Flossie and Freddie looked at their pet, and Snoop stretched, and opened his mouth very wide, sticking out his red tongue.

"My! What a lot of teeth Snoop has!" cried Flossie.

"Did we bring his tooth brush?" asked Freddie.

"Cats don't have tooth brushes!" said Flossie.

"Their tongue is their tooth brush," explained Mrs. Bobbsey. "Did you ever feel how rough a cat's tongue is?"

"I never did!" said Flossie. "I'm going to feel now," and she knelt down on the carpeted floor of the car, and tried to get Snoop to put his red tongue out between the bars of the box.

"Oh, we haven't time for that now," said Mrs. Bobbsey. "Get ready to leave the train, Flossie."

Bundles and valises were gotten together, and, a little later, with a screeching of the brakes on the wheels, the train pulled slowly into the Meadow Brook station.

"I see Uncle Daniel!" cried Nan, looking from a window.

"Yes, and there's Harry!" cried Bert, as he spied his country cousin. "Oh, how glad I am!"

"Well, well! How are you all!" laughed Uncle Daniel as he hugged and kissed the two sets of twins. "My, but I'm glad to see you all!" he cried. "Welcome to Meadow Brook!"

"And we're glad to be here!" said Mrs. Bobbsey. "How is Aunt Sarah?"

"Just as fine as can be!" said her husband. "Now I have the same big wagon I had when you were here before. There's room for everybody in it, and all your baggage, too. Where's Dinah? You didn't leave her home, I hope!"

"No, indeedy! I'se heah!" exclaimed the fat, colored cook, who was carrying many bundles.

"Oh, we must get Snap out of the baggage car, before the train carries him away," said Mr. Bobbsey, and he hurried to do that, while his brother, Uncle Daniel, helped the boys and girls and Mrs. Bobbsey into the big wagon from the Bobbsey farm. The wagon had seats running along the side and was very comfortable to ride in.

Mr. Bobbsey soon came back with Snap, who was bouncing about, barking and wagging his tail, so glad was he to be among his friends again.
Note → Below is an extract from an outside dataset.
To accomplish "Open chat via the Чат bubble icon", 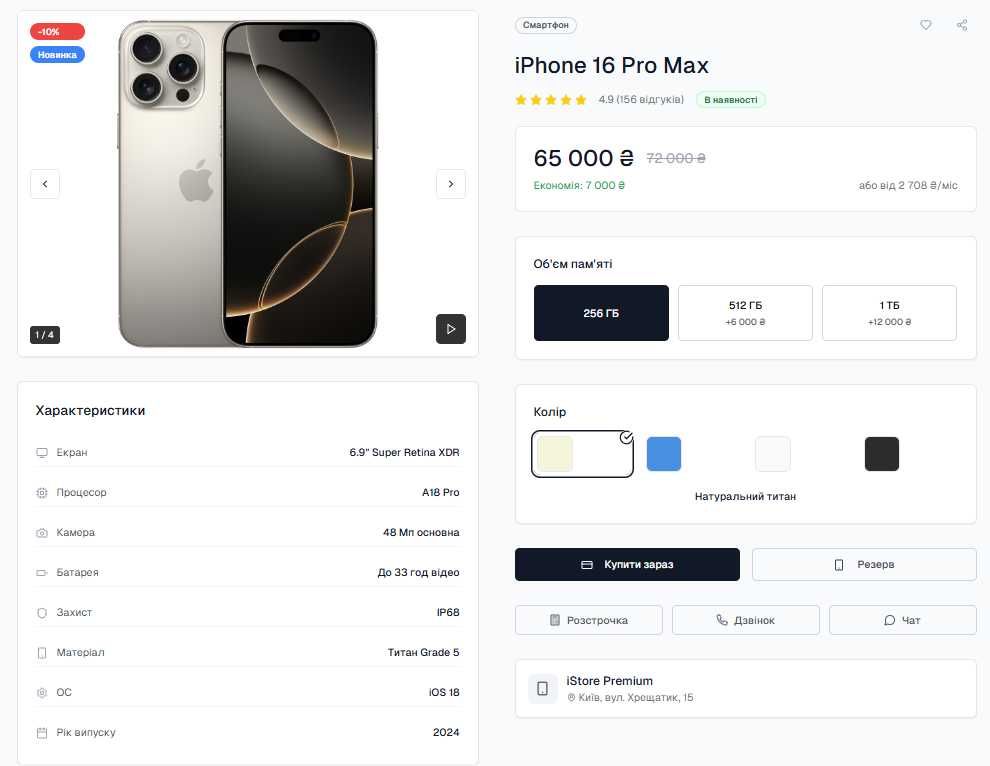I will (x=890, y=620).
"Well, are you all ready to start?" asked Uncle Daniel, as I shall call him, to distinguish him from Mr. Bobbsey, who was the farmer's brother.

"All ready, I think," answered Mrs. Bobbsey. And off they started for Meadow Brook farm, the horses prancing through the village streets.

"We'll have a lot of fun," said Harry to Bert, the two boys sitting next each other. "Maybe not as much fun as we had on your houseboat, Bert, but some, anyhow."

"I'm sure we shall," Bert said. "I like a farm just as much as I do a houseboat," he added politely.

"Have you got any little calves, Uncle Daniel?" asked Freddie.

"Yes," answered the farmer.

"And are there any little lambs?" Flossie wanted to know.

"Yes, but there's an old ram, too, and you want to look out that he doesn't chase you, and knock you down," Mr. Bobbsey's brother went on.

"Oh, is the ram dangerous?" asked Mrs. Bobbsey, quickly.

"Oh, no!" her brother-in-law informed her. "His horns are so curved that he can't use the sharp points, but he just does love to come up behind and butt you down. He did it to me the other day. But I keep the ram in a pasture by himself."

The wagon rolled along the shady road, under the green trees, which made a grateful shade, for it was hot even though it was late in the afternoon.

"Oh, there is Tom Mason!" cried Bert, as he saw a country boy he had met when on a visit to Meadow Brook some time before. He waved his hand to Tom who was in his front yard, his house not being far from Mr. Bobbsey's.

"And there's Mabel Herold!" added Nan, as she saw a country girl she knew. "My, how she has grown!" Nan went on. "She didn't use to be up to my shoulder, and now she is taller than I am."

"Oh, the country is a great place for growing," Uncle Daniel said, with a chuckle.

"Mabel and Tom have been counting on your coming," said Harry. "I told them we expected you. We'll have some fine times together!"

"I'm sure of it," agreed Bert.

"Here we are!" called Uncle Daniel a little later, as the horses turned up a driveway in front of the Bobbsey country home. Lines of boxwood hedge grew along the graveled drive, and back of this hedge were beds of beautiful flowers, the perfume of which could be smelled this warm, August day.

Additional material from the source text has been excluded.